## Analysis of Term Frequencies in PDPC Protection Obligation Decisions

In [None]:
import os
import re
import numpy as np
import pandas as pd
from pathlib import Path
from sklearn.feature_extraction.text import CountVectorizer
from sklearn.feature_extraction.text import TfidfVectorizer
from sklearn.feature_extraction import stop_words

Load documents into list for processing

In [None]:
txts_path = Path("") ###input path of folder containing Protection Obligation data already parsed to txt format

In [None]:
docs = []

In [None]:
for x in txts_path.iterdir():
    fname = str(x)
    with open(fname) as f:
        lines = f.readlines()
        content = ''.join(lines).replace("\n", "")
        docs.append(content)

In [None]:
doc_count = len(docs)

### Find terms with highest frequency in corpus
#### In this example, we are trying to get common terms in protection obligation cases

In [None]:
vec = CountVectorizer(ngram_range=(2,4), max_df=0.9).fit(docs)

In [None]:
bag_of_words = vec.transform(docs)
sum_words = bag_of_words.sum(axis=0) 
words_freq = [(word, sum_words[0, idx]) for word, idx in vec.vocabulary_.items()]

words_freq = sorted(words_freq, key = lambda x: x[1], reverse=True)

#### 200 most frequent vocabulary

In [None]:
words_freq[:200]

### Define stopwords and words that do not help to identify the Protection Obligation topic, for later removal from vocabulary if element exclusively consists of such terms.

In [None]:
stopwords_ = list(stop_words.ENGLISH_STOP_WORDS)

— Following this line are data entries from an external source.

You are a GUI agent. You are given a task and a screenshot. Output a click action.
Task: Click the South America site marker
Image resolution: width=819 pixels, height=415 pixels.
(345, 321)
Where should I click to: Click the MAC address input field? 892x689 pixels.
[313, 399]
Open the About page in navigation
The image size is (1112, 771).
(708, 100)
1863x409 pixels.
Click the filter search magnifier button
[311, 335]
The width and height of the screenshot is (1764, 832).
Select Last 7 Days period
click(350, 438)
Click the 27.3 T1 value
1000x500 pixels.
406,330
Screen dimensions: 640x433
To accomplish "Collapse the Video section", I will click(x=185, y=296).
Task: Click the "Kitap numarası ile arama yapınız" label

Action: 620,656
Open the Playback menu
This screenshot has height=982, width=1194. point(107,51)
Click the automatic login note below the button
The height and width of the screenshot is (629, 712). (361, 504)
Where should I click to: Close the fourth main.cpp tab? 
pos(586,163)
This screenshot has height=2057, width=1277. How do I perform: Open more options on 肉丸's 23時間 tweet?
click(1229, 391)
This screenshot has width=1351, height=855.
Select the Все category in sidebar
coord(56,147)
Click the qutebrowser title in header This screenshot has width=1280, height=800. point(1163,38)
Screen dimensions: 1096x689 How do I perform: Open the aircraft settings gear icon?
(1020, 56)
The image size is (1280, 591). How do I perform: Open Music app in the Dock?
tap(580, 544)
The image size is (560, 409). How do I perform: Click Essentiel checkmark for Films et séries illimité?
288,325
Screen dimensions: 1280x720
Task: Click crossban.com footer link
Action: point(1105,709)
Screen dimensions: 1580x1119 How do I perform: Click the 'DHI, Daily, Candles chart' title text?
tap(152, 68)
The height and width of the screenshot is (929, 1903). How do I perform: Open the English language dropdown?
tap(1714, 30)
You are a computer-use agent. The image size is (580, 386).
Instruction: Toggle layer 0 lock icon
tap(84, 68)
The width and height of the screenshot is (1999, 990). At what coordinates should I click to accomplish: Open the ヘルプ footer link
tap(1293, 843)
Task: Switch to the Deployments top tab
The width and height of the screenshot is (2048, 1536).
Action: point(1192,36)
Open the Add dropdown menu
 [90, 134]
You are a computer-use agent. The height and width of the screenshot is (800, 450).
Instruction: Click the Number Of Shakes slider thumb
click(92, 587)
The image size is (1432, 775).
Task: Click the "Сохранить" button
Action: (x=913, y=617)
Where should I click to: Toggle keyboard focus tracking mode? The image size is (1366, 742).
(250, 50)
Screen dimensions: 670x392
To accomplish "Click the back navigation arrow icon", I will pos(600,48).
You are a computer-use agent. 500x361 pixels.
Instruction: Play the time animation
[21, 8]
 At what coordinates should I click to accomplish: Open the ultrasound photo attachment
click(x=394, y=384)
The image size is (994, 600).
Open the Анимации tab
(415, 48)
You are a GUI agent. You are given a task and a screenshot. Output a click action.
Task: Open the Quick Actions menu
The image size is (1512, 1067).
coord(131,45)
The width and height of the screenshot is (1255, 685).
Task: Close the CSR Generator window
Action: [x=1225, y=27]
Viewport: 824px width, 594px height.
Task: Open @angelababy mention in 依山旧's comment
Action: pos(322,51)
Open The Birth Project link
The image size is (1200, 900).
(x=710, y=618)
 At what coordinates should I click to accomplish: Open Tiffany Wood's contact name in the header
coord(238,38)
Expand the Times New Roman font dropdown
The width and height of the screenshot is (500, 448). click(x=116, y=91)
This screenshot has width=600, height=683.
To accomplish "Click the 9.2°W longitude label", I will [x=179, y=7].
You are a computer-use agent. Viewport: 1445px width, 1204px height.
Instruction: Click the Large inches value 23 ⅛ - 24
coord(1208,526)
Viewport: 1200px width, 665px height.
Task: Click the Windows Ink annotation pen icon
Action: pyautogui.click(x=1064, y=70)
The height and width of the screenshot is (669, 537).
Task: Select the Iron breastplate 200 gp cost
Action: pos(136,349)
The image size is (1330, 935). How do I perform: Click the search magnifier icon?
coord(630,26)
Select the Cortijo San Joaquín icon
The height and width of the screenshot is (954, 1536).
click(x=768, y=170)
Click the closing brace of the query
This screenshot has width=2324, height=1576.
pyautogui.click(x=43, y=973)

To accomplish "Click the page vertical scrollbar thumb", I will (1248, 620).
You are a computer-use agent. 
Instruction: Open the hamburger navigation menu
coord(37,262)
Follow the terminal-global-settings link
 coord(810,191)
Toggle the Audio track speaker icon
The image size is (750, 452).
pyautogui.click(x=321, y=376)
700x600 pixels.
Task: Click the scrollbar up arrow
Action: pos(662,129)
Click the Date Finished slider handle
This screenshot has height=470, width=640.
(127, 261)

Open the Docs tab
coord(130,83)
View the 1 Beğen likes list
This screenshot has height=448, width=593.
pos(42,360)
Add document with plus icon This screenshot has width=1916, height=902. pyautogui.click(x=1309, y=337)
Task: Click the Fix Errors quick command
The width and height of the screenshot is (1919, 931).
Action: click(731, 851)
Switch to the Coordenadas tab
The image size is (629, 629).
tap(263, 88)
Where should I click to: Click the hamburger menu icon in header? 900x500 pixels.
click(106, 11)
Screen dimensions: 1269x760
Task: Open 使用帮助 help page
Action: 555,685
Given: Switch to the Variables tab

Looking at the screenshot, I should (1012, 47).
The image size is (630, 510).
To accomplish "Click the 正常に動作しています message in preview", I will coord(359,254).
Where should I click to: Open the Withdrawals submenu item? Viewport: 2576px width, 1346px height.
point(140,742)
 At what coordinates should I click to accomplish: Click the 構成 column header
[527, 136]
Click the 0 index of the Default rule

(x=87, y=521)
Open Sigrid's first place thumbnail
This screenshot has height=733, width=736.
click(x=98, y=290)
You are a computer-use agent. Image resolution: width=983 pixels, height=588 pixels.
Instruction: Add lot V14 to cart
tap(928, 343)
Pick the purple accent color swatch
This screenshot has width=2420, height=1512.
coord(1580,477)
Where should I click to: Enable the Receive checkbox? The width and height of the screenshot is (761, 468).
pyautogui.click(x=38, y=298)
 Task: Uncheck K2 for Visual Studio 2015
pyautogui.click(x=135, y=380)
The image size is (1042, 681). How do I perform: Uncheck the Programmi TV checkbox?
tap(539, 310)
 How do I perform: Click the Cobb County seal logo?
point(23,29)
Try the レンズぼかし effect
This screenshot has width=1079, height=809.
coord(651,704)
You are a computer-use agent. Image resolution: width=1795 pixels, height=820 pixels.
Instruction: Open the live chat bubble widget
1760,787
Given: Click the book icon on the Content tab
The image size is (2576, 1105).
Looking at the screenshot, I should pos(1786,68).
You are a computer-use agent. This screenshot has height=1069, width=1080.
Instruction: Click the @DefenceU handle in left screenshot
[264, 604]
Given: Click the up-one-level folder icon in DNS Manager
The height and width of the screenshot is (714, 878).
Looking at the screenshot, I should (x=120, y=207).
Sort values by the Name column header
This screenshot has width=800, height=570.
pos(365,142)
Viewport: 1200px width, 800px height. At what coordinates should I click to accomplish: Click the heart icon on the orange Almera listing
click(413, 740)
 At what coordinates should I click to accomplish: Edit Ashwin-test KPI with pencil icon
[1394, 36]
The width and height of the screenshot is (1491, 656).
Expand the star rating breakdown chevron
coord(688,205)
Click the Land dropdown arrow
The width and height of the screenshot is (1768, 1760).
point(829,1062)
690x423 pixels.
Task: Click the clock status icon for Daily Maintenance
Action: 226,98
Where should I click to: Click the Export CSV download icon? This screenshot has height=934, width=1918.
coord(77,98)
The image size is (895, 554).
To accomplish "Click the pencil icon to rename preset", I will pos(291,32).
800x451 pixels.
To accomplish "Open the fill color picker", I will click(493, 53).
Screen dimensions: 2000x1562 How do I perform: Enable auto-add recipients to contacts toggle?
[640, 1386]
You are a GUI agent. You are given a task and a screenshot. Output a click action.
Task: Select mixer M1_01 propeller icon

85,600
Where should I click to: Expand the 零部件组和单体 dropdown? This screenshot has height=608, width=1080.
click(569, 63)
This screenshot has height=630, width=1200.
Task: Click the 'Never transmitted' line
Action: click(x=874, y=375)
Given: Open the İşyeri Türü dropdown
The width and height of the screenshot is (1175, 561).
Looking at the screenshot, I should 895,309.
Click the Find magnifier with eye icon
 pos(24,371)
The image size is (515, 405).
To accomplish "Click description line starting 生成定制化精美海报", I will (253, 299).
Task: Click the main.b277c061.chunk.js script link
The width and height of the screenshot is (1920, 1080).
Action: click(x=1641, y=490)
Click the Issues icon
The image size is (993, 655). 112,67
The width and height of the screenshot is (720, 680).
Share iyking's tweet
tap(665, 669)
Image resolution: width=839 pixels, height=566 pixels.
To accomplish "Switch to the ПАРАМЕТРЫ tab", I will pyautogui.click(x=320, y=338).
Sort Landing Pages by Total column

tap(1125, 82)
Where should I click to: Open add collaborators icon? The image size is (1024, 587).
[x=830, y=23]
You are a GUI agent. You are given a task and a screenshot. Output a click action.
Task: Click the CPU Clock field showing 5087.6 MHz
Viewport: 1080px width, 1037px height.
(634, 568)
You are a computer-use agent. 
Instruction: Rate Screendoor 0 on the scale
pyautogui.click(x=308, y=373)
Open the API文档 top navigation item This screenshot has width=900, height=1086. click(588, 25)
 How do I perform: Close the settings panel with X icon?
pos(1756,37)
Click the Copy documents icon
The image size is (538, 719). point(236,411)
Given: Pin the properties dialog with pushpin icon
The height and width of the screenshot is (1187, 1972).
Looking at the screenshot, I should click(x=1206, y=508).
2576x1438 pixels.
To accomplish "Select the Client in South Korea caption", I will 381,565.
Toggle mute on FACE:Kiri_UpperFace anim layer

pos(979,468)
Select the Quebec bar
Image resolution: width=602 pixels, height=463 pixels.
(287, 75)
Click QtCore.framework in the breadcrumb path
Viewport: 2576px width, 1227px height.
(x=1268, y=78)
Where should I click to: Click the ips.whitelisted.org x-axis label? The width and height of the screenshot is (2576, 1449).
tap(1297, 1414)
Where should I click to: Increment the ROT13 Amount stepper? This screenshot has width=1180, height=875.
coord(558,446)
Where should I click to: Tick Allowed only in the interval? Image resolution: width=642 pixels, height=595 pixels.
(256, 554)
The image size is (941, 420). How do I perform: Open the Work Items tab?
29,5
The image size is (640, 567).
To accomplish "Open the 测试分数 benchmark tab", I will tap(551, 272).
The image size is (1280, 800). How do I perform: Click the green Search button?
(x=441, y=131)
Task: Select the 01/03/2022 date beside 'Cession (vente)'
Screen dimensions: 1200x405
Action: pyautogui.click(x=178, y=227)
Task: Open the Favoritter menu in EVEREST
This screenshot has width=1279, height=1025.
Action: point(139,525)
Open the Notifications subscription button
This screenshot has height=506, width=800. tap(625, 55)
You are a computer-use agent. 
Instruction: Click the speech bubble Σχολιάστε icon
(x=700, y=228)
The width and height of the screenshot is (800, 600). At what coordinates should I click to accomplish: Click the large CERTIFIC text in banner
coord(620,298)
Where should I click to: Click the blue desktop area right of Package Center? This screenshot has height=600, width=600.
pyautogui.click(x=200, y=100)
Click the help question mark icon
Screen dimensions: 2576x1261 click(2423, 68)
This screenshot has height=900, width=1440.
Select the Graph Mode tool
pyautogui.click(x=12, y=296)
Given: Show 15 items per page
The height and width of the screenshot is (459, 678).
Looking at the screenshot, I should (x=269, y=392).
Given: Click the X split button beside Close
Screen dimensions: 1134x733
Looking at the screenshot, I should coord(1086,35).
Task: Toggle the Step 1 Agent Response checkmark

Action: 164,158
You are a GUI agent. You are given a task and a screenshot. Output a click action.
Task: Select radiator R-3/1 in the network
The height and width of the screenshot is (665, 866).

pdpa_stopwords = ["data", "pdpa", "sgpdpc", 
                  "2019", "2018", "2017", 
                  "pte", "ltd", "did", "respect", "organisation",
                 "yeong",  "zee", "kin",  "commissioner", "commission",
                 "protection", "act"]

stopwords_ = stopwords_ +  pdpa_stopwords

In [None]:
def all_stopwords(phrase):
    wrds = phrase.split(" ")
    if all(wrd in stopwords_ for wrd in wrds):
        return True 
    else: return False

### Determine the vocabulary that occurs in the most amount of documents in the corpus

#### This gives a list. of candidate keyphrases that can be used to identify the topic, validated by lawyer

In [None]:
all_vocab = [vc for vc in list(vec.vocabulary_.keys()) if not all_stopwords(vc)]

In [None]:
len(all_vocab)

Get vocabulary that appears in more than 70% of the documents

In [None]:
vocab_across_doc_distrib = {}

for v in all_vocab:
    in_doc = 0
    for doc in docs: 
        if re.search(v, doc, flags=re.I):
            in_doc += 1
    if in_doc != 0:
        doc_coverage = in_doc/doc_count *  100
    if doc_coverage > 70:
        vocab_across_doc_distrib[v] = doc_coverage
        
# Needs to be optimised

In [None]:
vocab_across_doc_distrib



###  Get keyphrases in document using tfidf

#### Allow discovery of subtopics and important factual elements

In [None]:
tfidf_vectorizer=TfidfVectorizer(use_idf=True, smooth_idf=True, ngram_range=(2,3))
 
tfidf_vectorizer_vectors=tfidf_vectorizer.fit_transform(docs)

In [None]:
# get the first vector out (for the first document)
first_vector_tfidfvectorizer=tfidf_vectorizer_vectors[0]

In [None]:
# place tf-idf values in a pandas data frame
df = pd.DataFrame(first_vector_tfidfvectorizer.T.todense(), index=tfidf_vectorizer.get_feature_names(), columns=["tfidf"])
df.sort_values(by=["tfidf"],ascending=False)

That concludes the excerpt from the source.